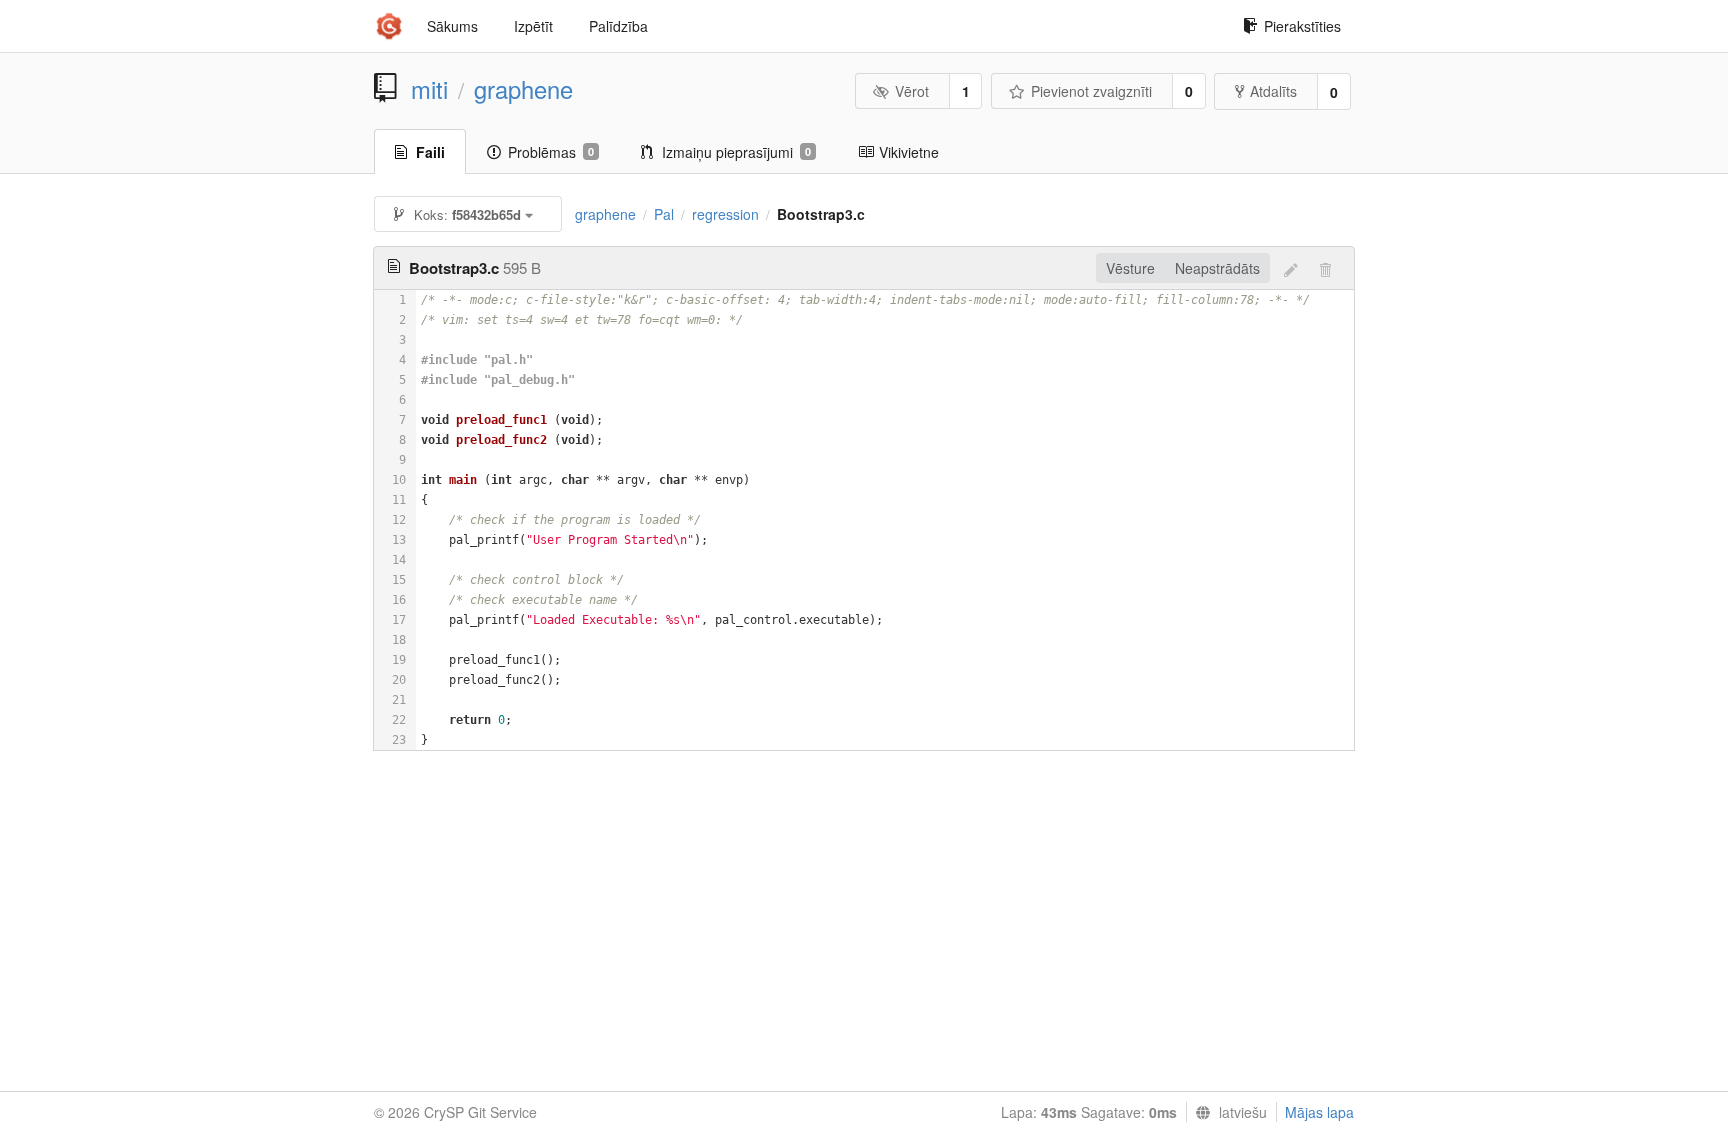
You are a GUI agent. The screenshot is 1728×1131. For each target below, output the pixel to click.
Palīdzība (618, 26)
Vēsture (1130, 268)
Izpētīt (533, 26)
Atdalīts (1273, 91)
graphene (523, 89)
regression (725, 214)
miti (429, 89)
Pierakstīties (1302, 26)
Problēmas (551, 152)
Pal (664, 214)
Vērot (912, 91)
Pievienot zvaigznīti (1091, 91)
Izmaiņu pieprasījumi (736, 152)
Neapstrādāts (1217, 268)
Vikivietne (909, 152)
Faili (430, 152)
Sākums (452, 26)
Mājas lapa (1319, 1112)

Directions for this task »
Make an exact copy of the records from their first line through the line containing "Pal (664, 214)", both ends included, with the pictures omitted.

Answer to the problem »
You are a GUI agent. The screenshot is 1728×1131. For each target below, output the pixel to click.
Palīdzība (618, 26)
Vēsture (1130, 268)
Izpētīt (533, 26)
Atdalīts (1273, 91)
graphene (523, 89)
regression (725, 214)
miti (429, 89)
Pierakstīties (1302, 26)
Problēmas (551, 152)
Pal (664, 214)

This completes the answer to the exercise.